Located 250 miles south of the tip of the Baja Peninsula, the Revillagigedos Islands fall into the later category. Consisting of four islands - San Benedicto, Socorro, Roca Partida, and Clarion - the archipelago is surrounded by wild and remote waters that offer dramatic and unpredictable encounters with a wide-angle punch.
One pleasing aspect of the Solmar V itinerary is that it’s flexible. The skipper and crew are intent on providing the best possible marine encounters for their guests, and work hard to locate the action and stay with it, often remaining the whole day at a single location.
Mantas, Mantas, Everywhere!
Prior to this trip, I had never really had much luck photographing manta rays. Despite spending considerable time at manta ‘hotspots’ on the Great Barrier Reef and Mozambique, these winged behemoths had eluded me to the point I was beginning to think I had an anti-manta disease.

The Revillagigedos hold the cure for any such ailment. We experienced groups of three to six giant Pacific manta rays on most dives at San Benedicto, and Socorro Islands. The gentle giants would pause above divers to relish the tickling sensation of our exhaust bubbles. Others would swoop down over the rocky substrate to allow diligent and brightly coloured clarion angelfish nip away their parasites and scar tissue.

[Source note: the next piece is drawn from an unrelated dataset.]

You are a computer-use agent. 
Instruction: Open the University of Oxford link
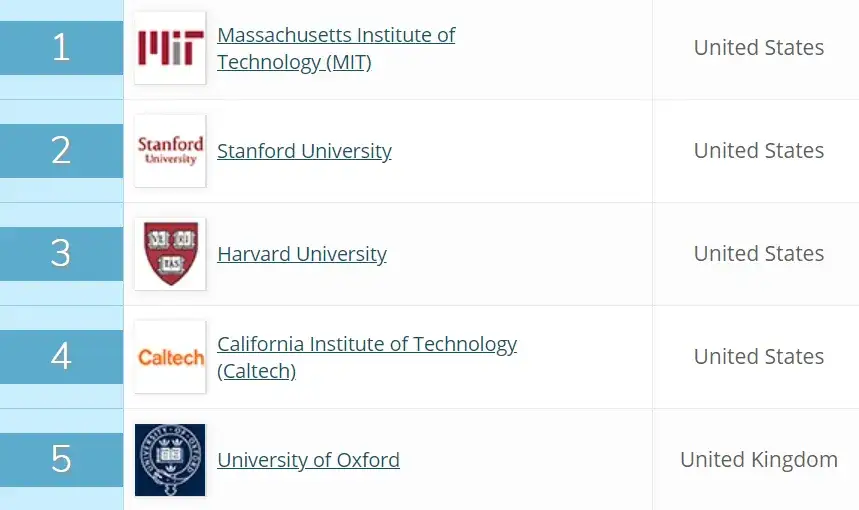click(308, 460)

To optimize our encounters with the mantas, we were advised not to actively purse them, but to wait and allow them to initiate the approach. The less we moved, the closer the mantas would come. Putting this philosophy into practice, it was possible to photograph mantas from above, below, with a diver, with a sun burst, or with sun rays - the Revillagigedos is literally a manta studio.
More than Mantas...
But this destination offers so much more than mantas. During a surface interval at Socorro the call came out from the dive deck that a pod of bottlenose dolphins was off the stern. Accustomed to people, the dolphins playfully interacted with us – we were their uncoordinated swimming companions - for over an hour. Even after we entered the water on scuba the dolphins stayed with the group offering some exciting photo opportunities.

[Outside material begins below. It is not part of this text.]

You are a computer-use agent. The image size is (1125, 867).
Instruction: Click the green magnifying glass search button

The smallest island in the archipelago stands like a rocky beacon that rises 115 ft above the sea surface. But what this stony pillar lacks in appeal above the surface, certainly make up for it below. Roca Partida is home to groups of sleepy whitetip reef sharks who take shelter in shallow caverns etched into the pinnacle wall. Meanwhile, schools of hammerheads, Galapagos whalers, silky sharks and the occasional whale shark patrol the blue.

Depending on the current, we sometimes opted to circumnavigate the pinnacle in a single dive, while other times we waited in an exposed location and simply watched the show unfold.

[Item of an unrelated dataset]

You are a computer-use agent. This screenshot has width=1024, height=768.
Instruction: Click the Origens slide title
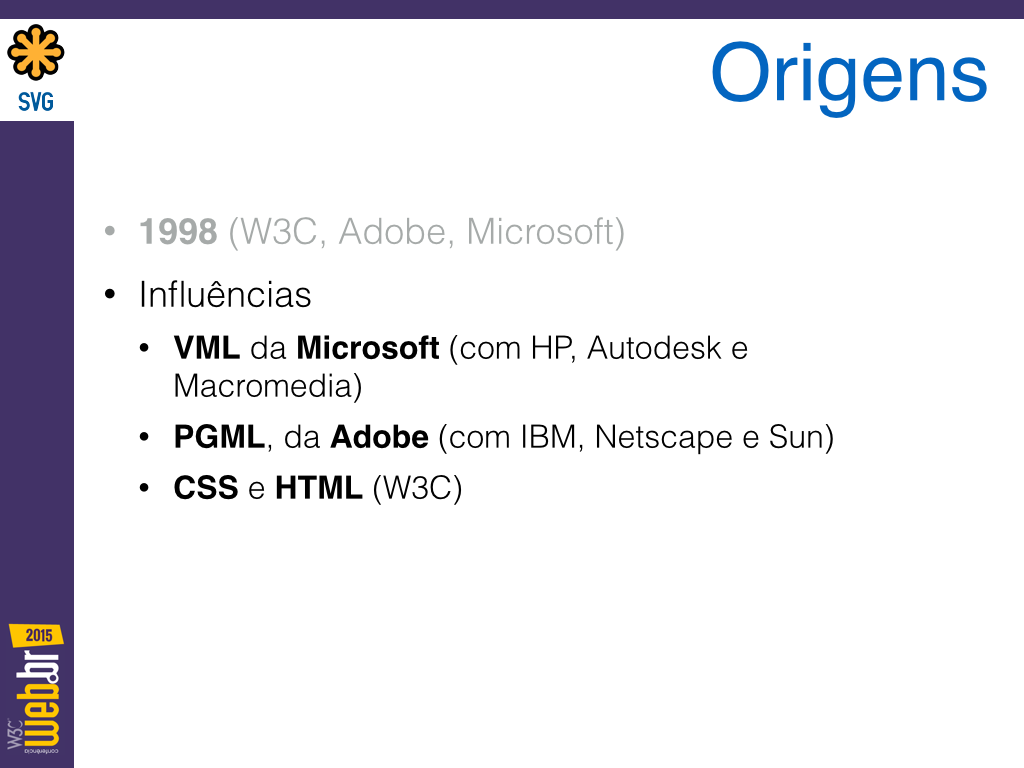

It was at this location that a group of lucky divers had a special encounter with a mother and calf humpback earlier this year. The whales are common between January and March, and were regularly observed from the deck breaching, or taking a breath before diving into the depths. Even during our trip a few lucky divers surfaced with a yelp of excitement due to a close encounter with the curious whales.